These are my principles. If you don't like them, I have others.
Marx (Groucho)
He went, seemingly, for a night and stayed for an extended weekend.
Clegg's love-in with Cameron and the Tories didn't take much in the seduction stakes. All Dave had to do was tempt Nick and a few pals with some token jobs to get them inside, a risible submission which Clegg has sweet-coated with mitigating appeals to 'constitutional duty', the 'national interest', 'economic stability', 'market reassurance' and all that 'responsible' politician stuff.
While Guardian liberals and purple-clad reformers await the great PR deliverance, their 'champion of the new politics' has been locked in power-grasping embrace with Cameron, the media- populist Etonian and favoured suit of big business. With Gordon Brown's resignation and formal talks now commenced with Labour, Clegg's dalliance has shifted. But the ways in which he and his party circle were lured and seduced should be a key lesson in itself.

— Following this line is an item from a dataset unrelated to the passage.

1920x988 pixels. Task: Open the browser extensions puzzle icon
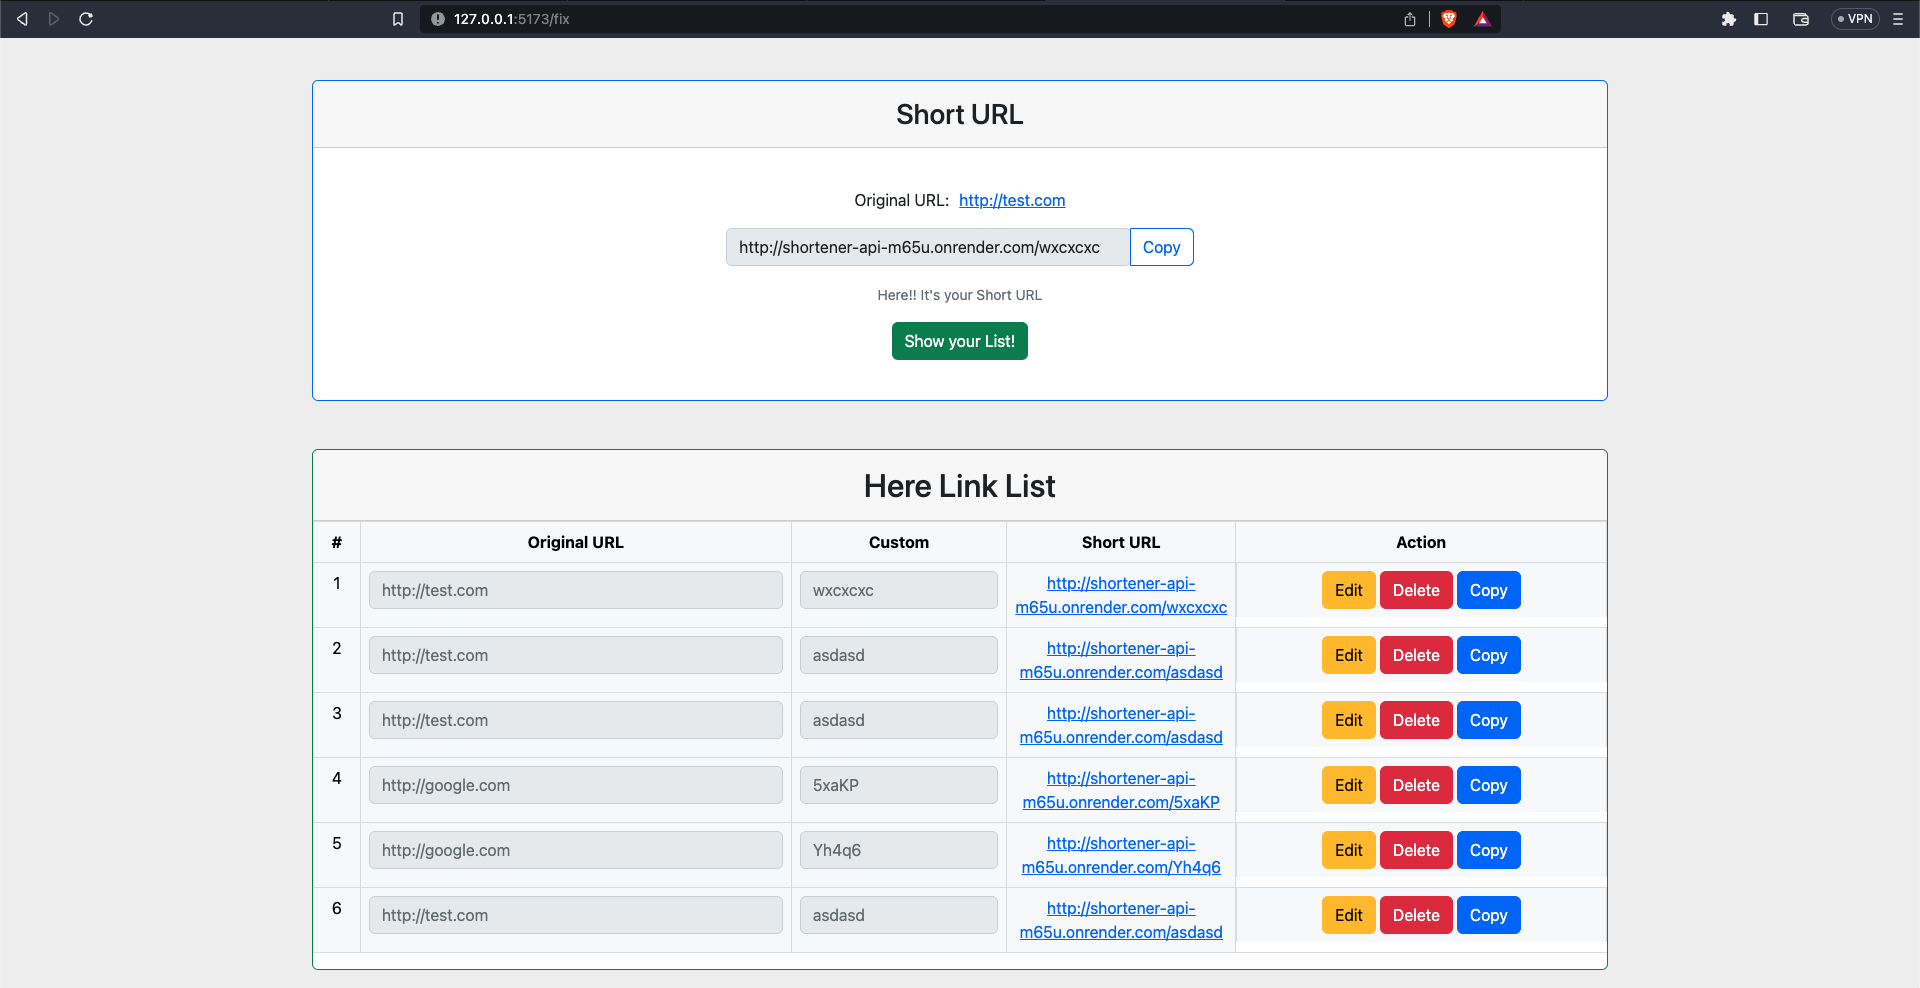[1729, 19]
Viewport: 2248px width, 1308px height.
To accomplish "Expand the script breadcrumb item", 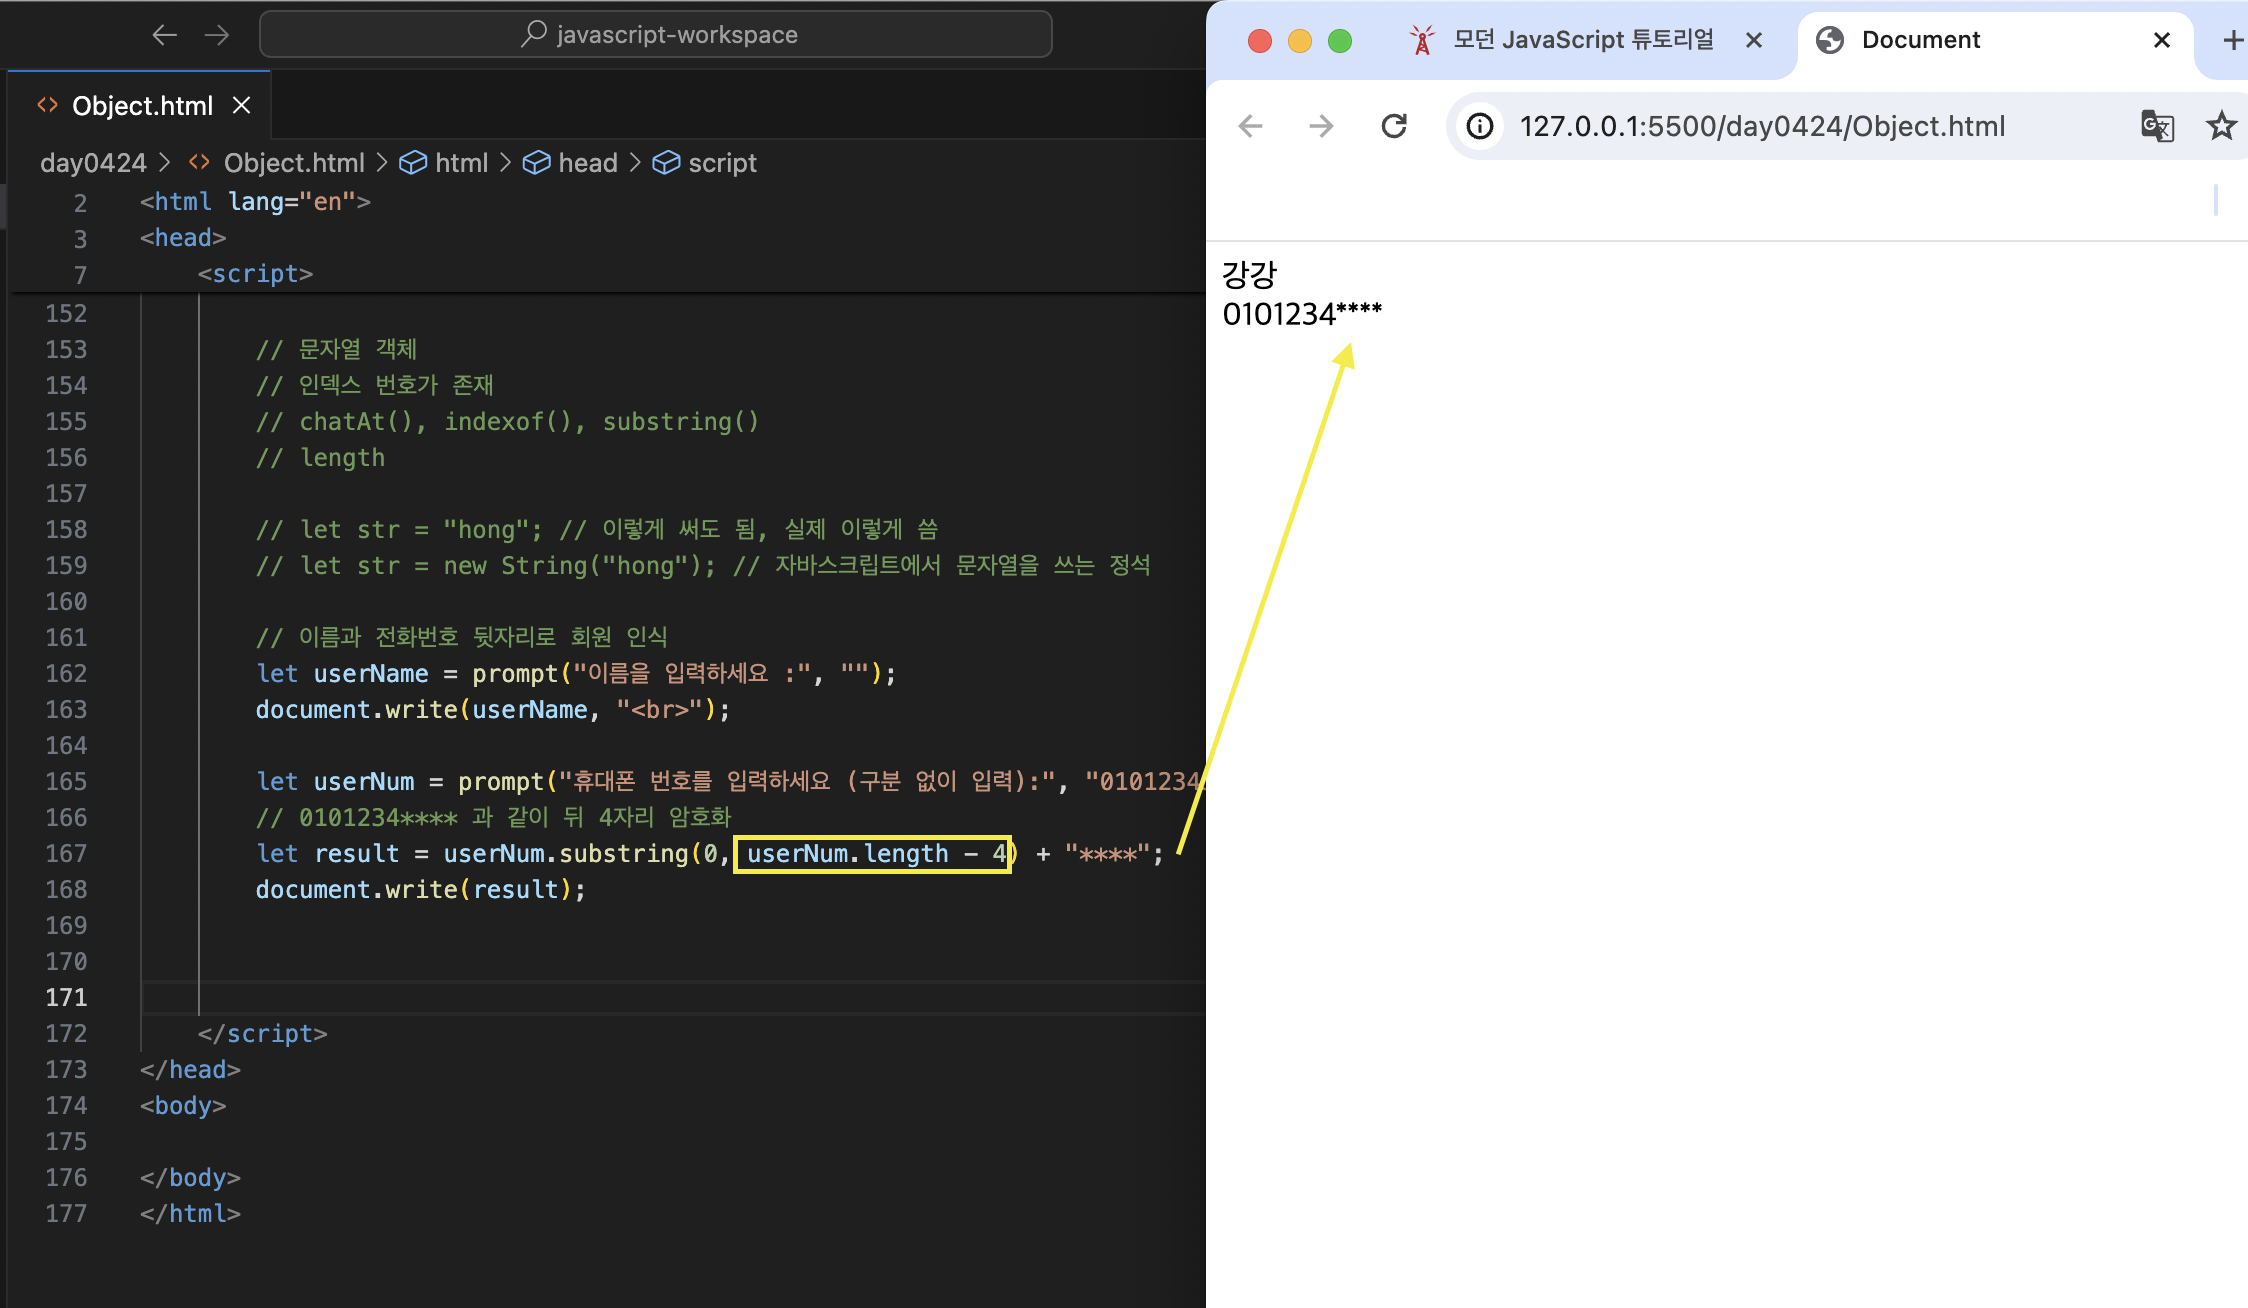I will tap(722, 163).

It's always instructive to observe the psychology of incorporation and vanity politics, as in Clegg composing himself, so statesman-like, so measured, appealing for the country to "bear with us."
That Clegg could even countenance an alliance with the Tories, still the truest home of Little England and big capital, confirms all we ever needed to know about his get-me-into-office priorities. It's not just the content of talks with the Tories, it's the very act of considering such a scabrous pact.

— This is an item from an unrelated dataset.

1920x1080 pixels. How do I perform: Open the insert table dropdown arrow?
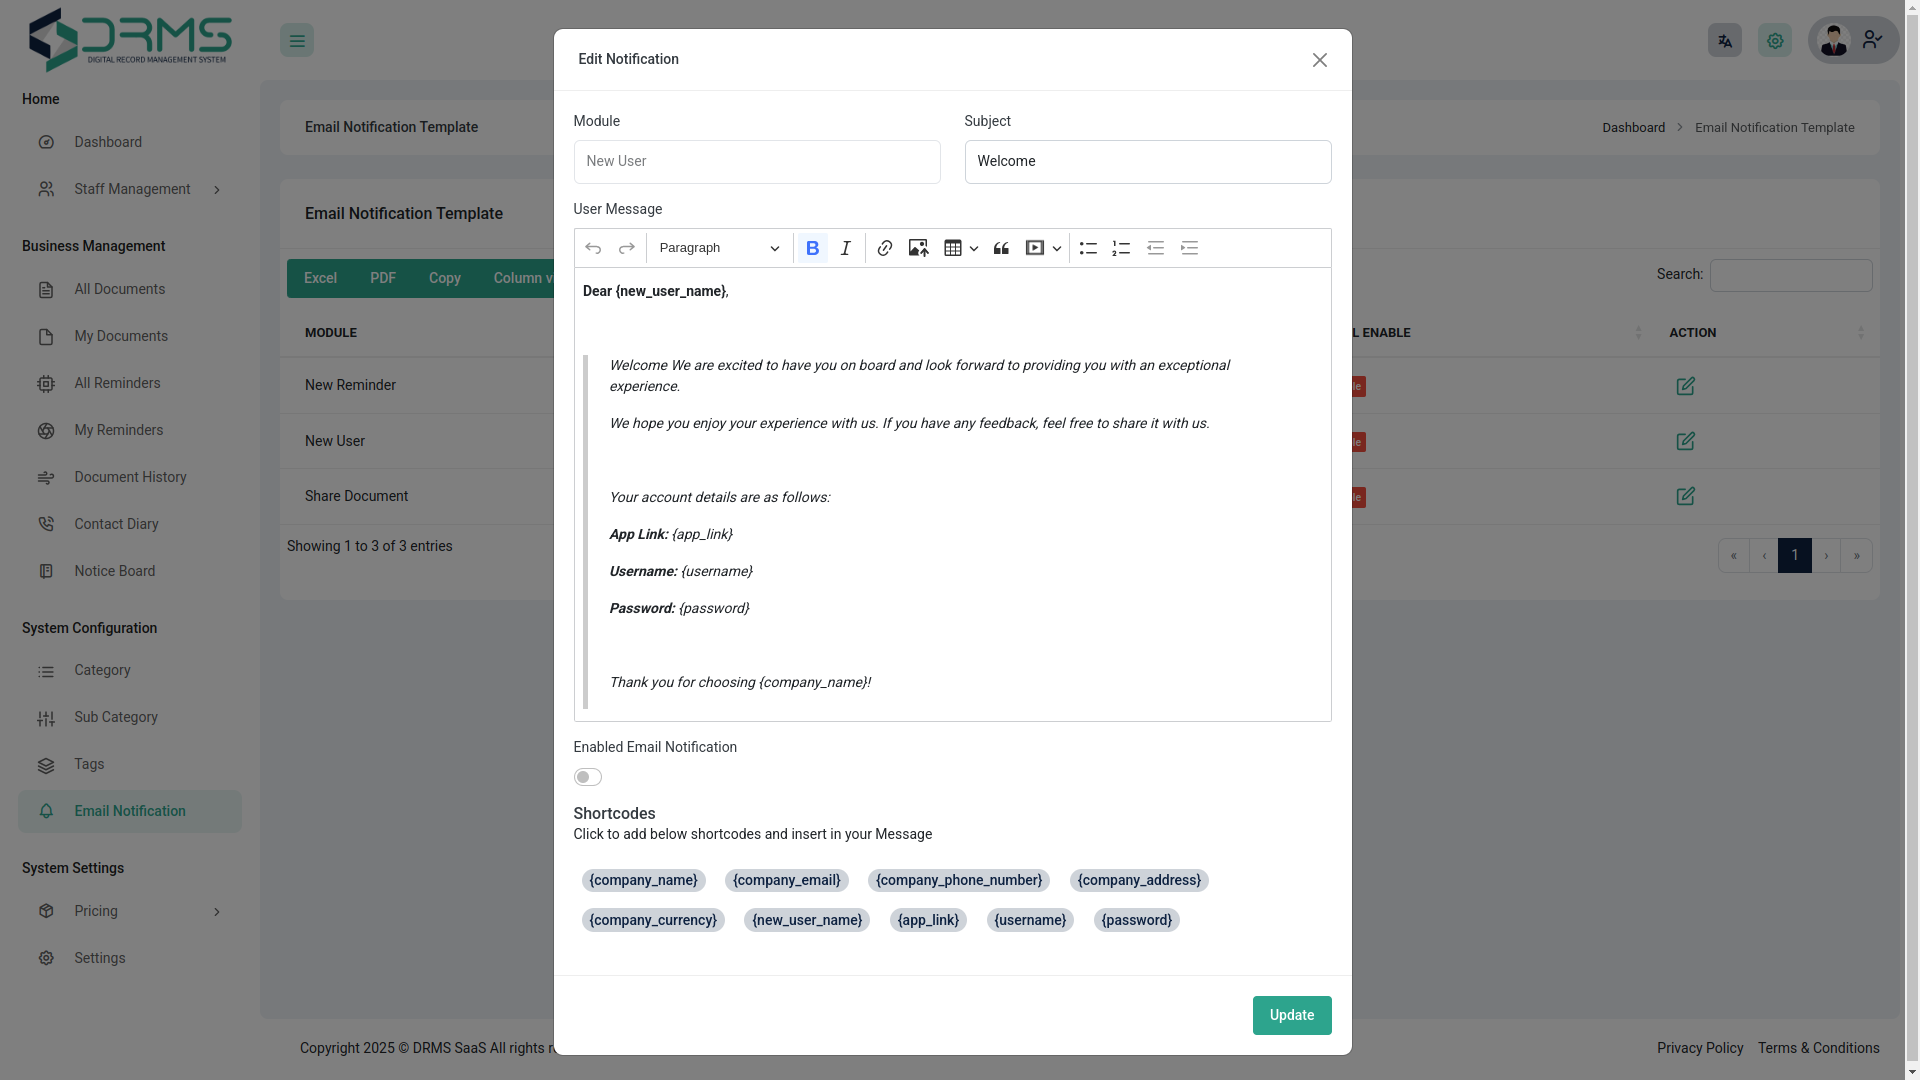click(x=973, y=248)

Was there ever any clear blue water between these parties? None of any significance. Take your pick between business party C, L or LD. The Lib Dem Orange Book agenda is not so far from the ruthless neoliberal package ready to be enacted by the Tories. This is what they, the parties, understand as consensus politics – the consensual understanding that there's no alternative to market/banker demands.
However, there are more obvious incompatibilities which Lib Dem - and Tory - members would find impossible to stomach. Their stated differences on Europe illustrates, most notably, just what kind of awkward coupling any alignment would involve.
But it's the promiscuous relegation of PR during these talks which damns Clegg and his party elite as craven opportunists. There was, and is, simply nothing serious on offer from Cameron and his party on a fair voting system. Never mind that the Lib Dems only got 57 seats on 23 percent of the vote, as opposed to Labour's 255 on 29 percent and 305 for the Tories on 33 percent.
Many decent people in the Lib Dem ranks will never forgive their leaders for selling, or even considering to sell, their souls to rampant Conservatism. For all its faults, there's still some desire within this party for left-leaning, reformist politics - including the comprehensive removal of Trident. It's a pity their party leadership don't intend to act on those beliefs.
Were we ever fooled by Cleggmania? Well, it seems many would-be liberal progressives were - and are. There's also been talk of a 'dream team' Lab-Lib coalition which could enact a great new reform bill and recalibrate a left-centre progressive agenda. Again, for concerned centre-left Lib-Dem and Labour members, this should be the natural pairing. But even this deal looks subject to the same expedient compromises, amounting to a fudged set of pledges on some to-be-discussed version of PR - probably Labour's not-so-proportional Alternative Vote (AV) 'offering' - and the same City-instructed economic and austerity package.
Some may object that the Tories got the most seats and are still, therefore, entitled to form a government. But this, again, ignores the blatant arithmetic of the limited votes it took to put Cameron there – and, with Clegg's complicit hand, might still make him PM.
As the contradictions between the Lib Dems and Tories become all too graphic, Clegg now switches talks to the Labour side, apparently buoyed by Brown's resignation. But, whatever transpires, we can be sure that there's no mainstream option to the savage cuts and big business-pleasing administration now forming.
The granting of serious PR might still make a useful difference to this dismal scenario. But, even with a Lib-Lab deal it's not necessarily on the horizon. As Clegg downgrades the issue and preens himself on helping to deliver 'stable government', it's the same, safe version of token vote 'democracy' we seem to be landed with.
At least Nick and his mates are all set for insider jobs, in whatever cabinet, and will be able to change any unfairness from within. Well, that's how they'll try to sell the expected great sell-out on PR.
Which reminds me of Pilger's maxim about how particularly dark and dangerous 'lovable liberal leaders' can be.